Y, al menos tal como lo leo, una pregunta brutal para los estadounidenses en 2025.
He vivido en Estados Unidos durante más de medio siglo, y nunca he visto nuestra república constitucional en una posición tan precaria como la que encontramos hoy. Nunca he visto a tanta gente al borde de la calamidad material como la veo hoy. Crecí escuchando historias de una época así, en la juventud de mis abuelos, cuando todo el mundo sucumbió a la depresión económica y gran parte del mundo cayó en el autoritarismo. Historias lo suficientemente sombrías como para hacerme desear, como dice Frodo Bolsón en La Comunidad del Anillo, “que no hubiera sucedido en mi tiempo”. Bueno, para parafrasear la respuesta de Gandalf, nadie desea tales tiempos, pero ¿qué haremos ahora que han llegado?

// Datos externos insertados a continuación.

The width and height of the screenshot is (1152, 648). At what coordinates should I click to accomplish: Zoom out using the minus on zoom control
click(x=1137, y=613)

La semana pasada, asistí a la conferencia Freedom Rising en la Middle Church en el Bajo Manhattan, donde escuché al pastor de la Iglesia Unida de Cristo, Otis Moss III, hablar sobre la aflicción profética. Cuando los profetas expresan aflicción, reconocen la gravedad de las circunstancias presentes de su sociedad. «¿Cómo la veis ahora?», como Hageo preguntó a los judeos. «¿No os parece como nada?». Sin embargo, se niegan a abandonar la esperanza o a aceptar la derrota. «¡Ánimo!», dice Dios, «porque yo estoy con vosotros… según la promesa que os hice… no temáis».
«Reconozco lo que está sucediendo», dijo Moss sobre tales momentos. «Siento el dolor, pero no caeré en la desesperación». Habló de las mujeres que trabajaron entre bastidores durante el boicot de autobuses de Montgomery, cómo animaron a su comunidad a tomar medidas y cómo mantuvieron el impulso. Y nos aseguró que «también hay algunos guerrilleros espirituales en Estados Unidos en este momento».

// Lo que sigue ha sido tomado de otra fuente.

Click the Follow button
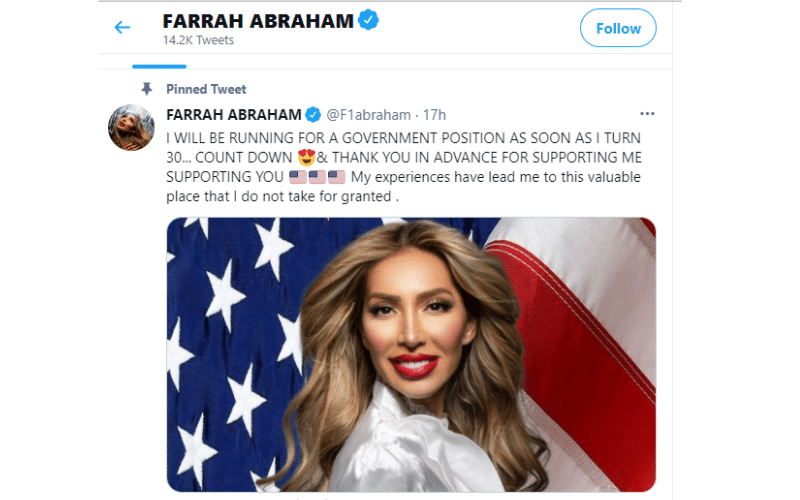 [x=618, y=28]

«Puede que no estemos ganando», concedió Moss, «pero no estamos perdiendo».
¿Qué podría significar ganar para nosotros? La traducción de Hageo anterior, creo, oscurece un poco el asunto cuando Dios promete «llenar esta casa de esplendor» y «dar prosperidad», haciéndose eco de las referencias a tesoros y oro y plata. Otras traducciones traducen las palabras hebreas kabowd como «gloria» y shalom como «paz», opciones que me parecen especialmente acertadas.

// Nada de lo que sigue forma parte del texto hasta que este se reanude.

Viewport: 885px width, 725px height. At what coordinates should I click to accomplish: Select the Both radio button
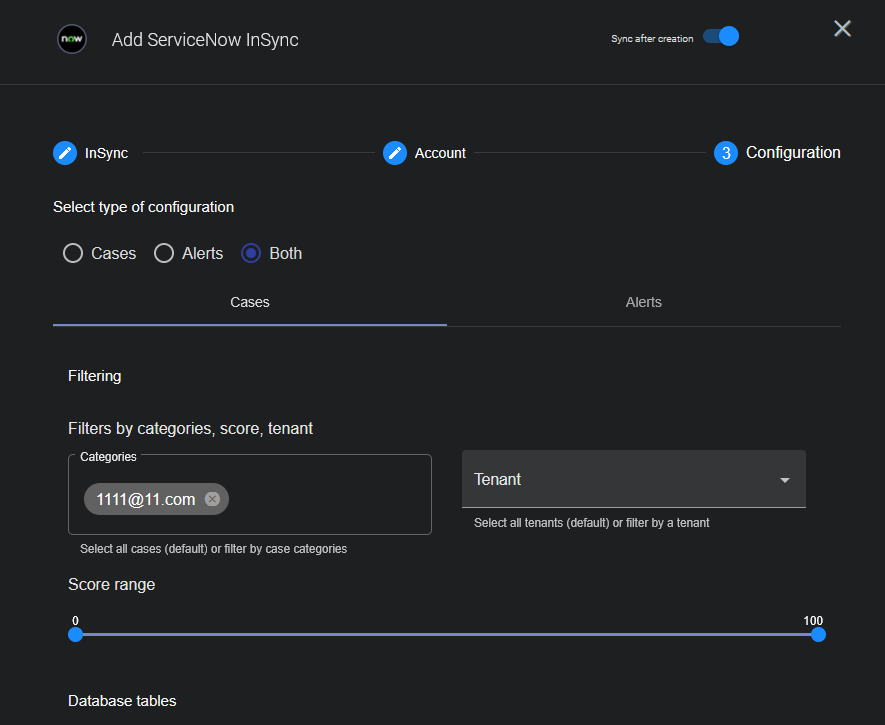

Aunque cada término puede conllevar connotaciones de abundancia y riqueza, creo que Dios ofreció a los antiguos judeos —y nos ofrece ahora a nosotros— más que éxito material. Cuando elegimos «comprar» la relación de pacto, amando a Dios y amando a nuestros prójimos como a nosotros mismos, trabajamos para crear una comunidad basada en la estabilidad de la paz, una verdadera gloria para contemplar. Y podemos vivir para contemplarla, si seguimos esforzándonos.